Work request:
Of all the lines below, output only those starting at the one with "You are a computer-use" and ending at the one with "Instruction: Click the 选择图片 link", both ends included, exactly as written.

START Provided entries

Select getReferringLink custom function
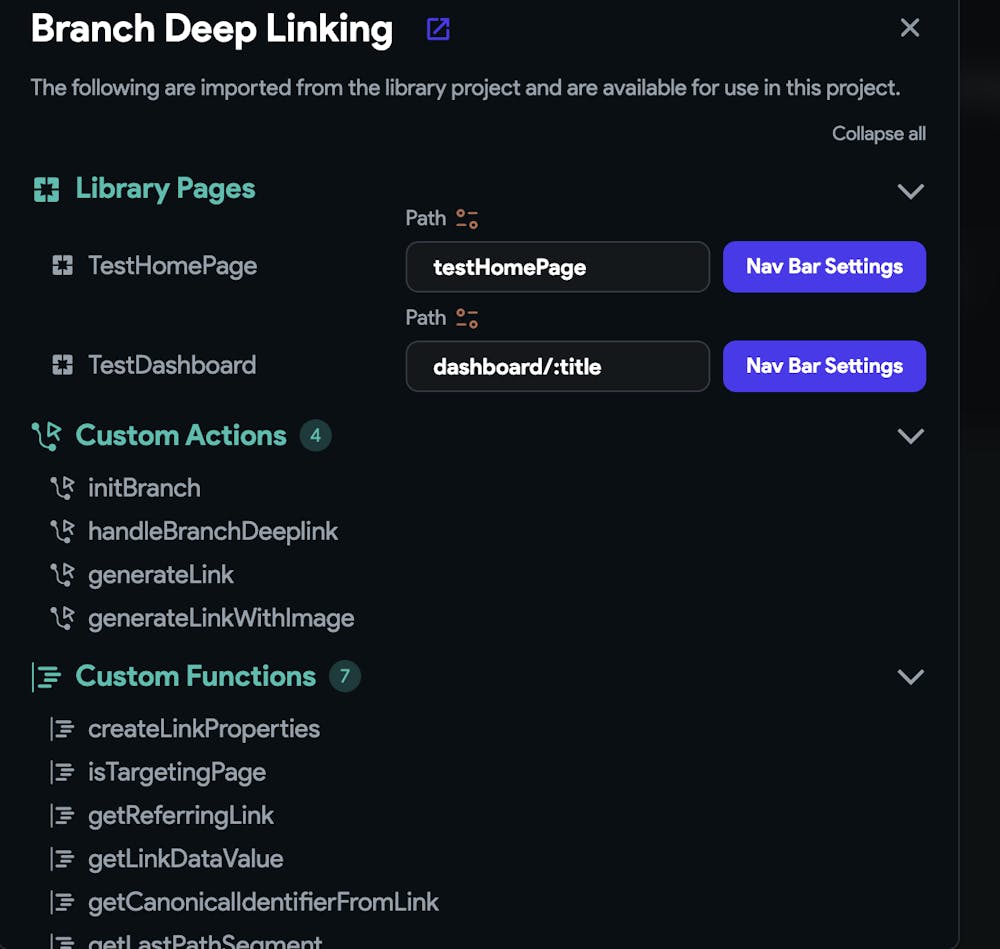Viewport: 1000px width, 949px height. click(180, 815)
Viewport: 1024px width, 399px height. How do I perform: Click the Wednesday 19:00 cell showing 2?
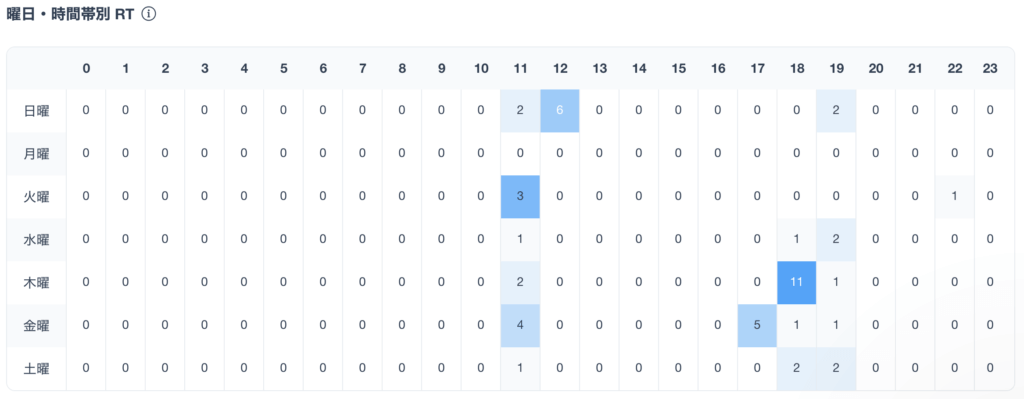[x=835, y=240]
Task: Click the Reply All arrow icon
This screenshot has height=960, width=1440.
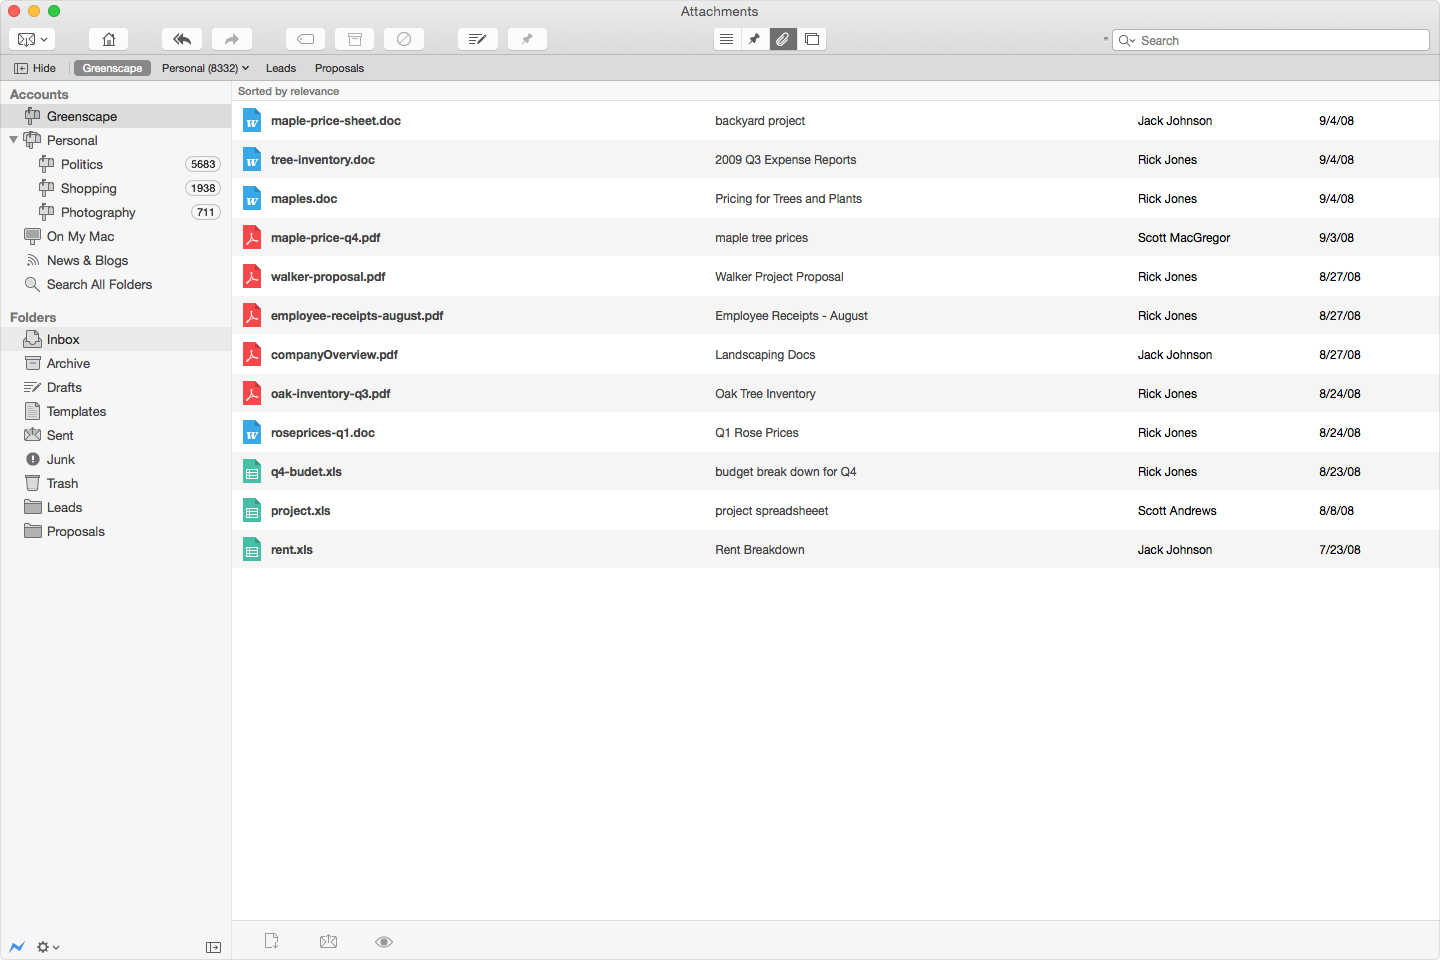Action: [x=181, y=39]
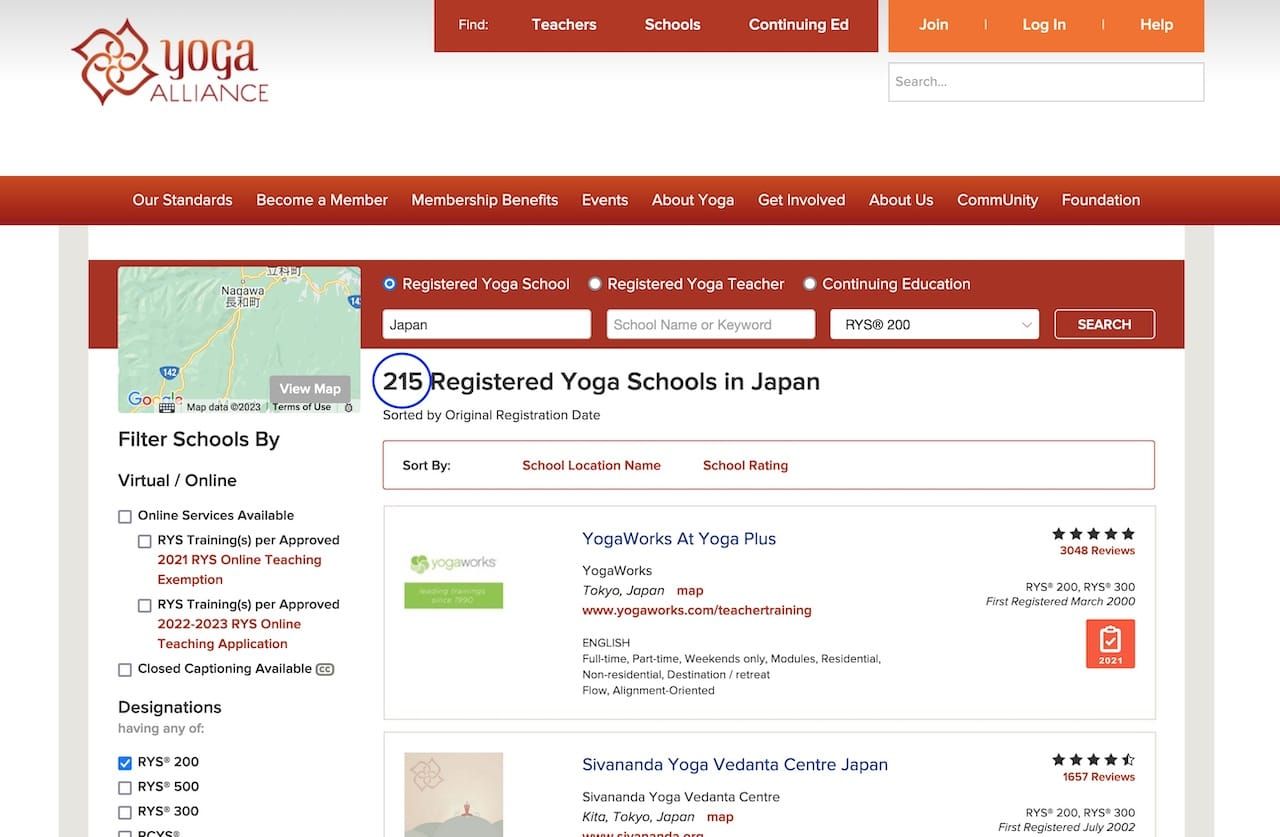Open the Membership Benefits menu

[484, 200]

END Provided entries
START Provided entries

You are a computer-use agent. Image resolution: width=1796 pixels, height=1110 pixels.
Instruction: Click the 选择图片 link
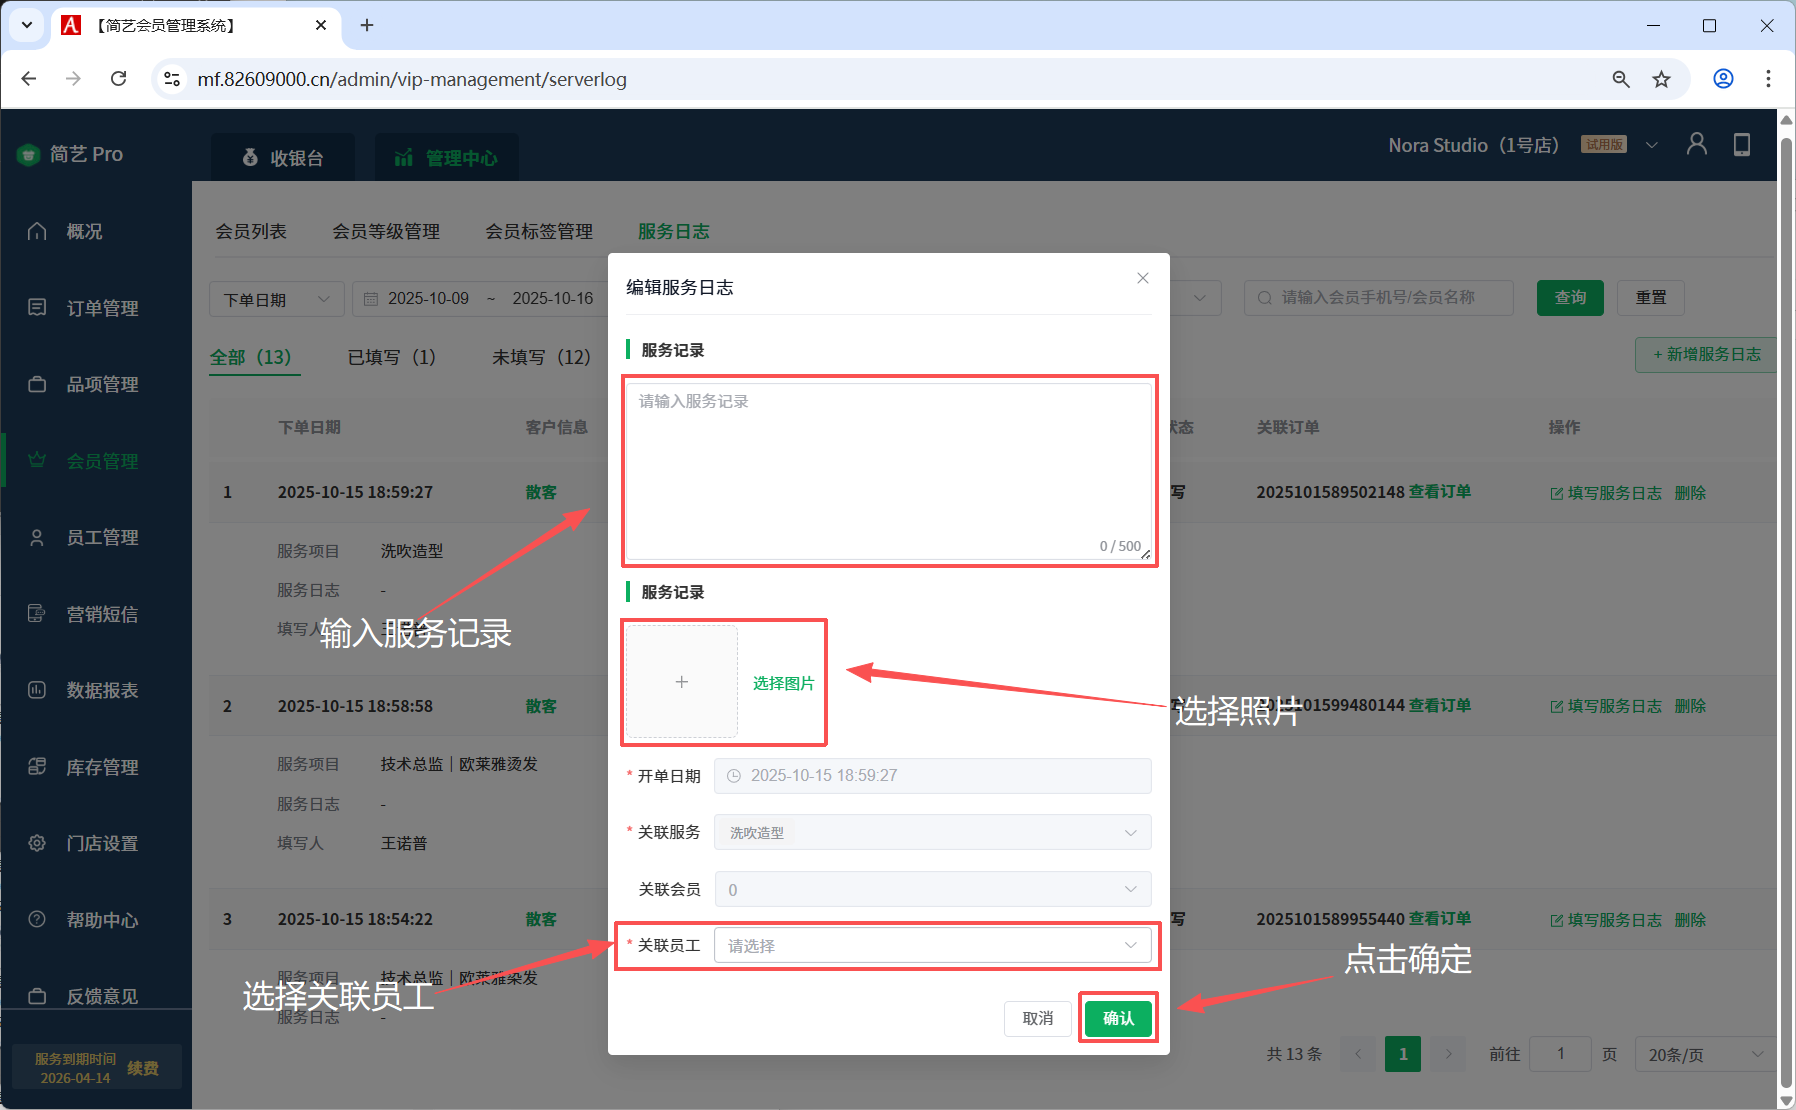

END Provided entries

Task answer:
You are a computer-use agent. Image resolution: width=1796 pixels, height=1110 pixels.
Instruction: Click the 选择图片 link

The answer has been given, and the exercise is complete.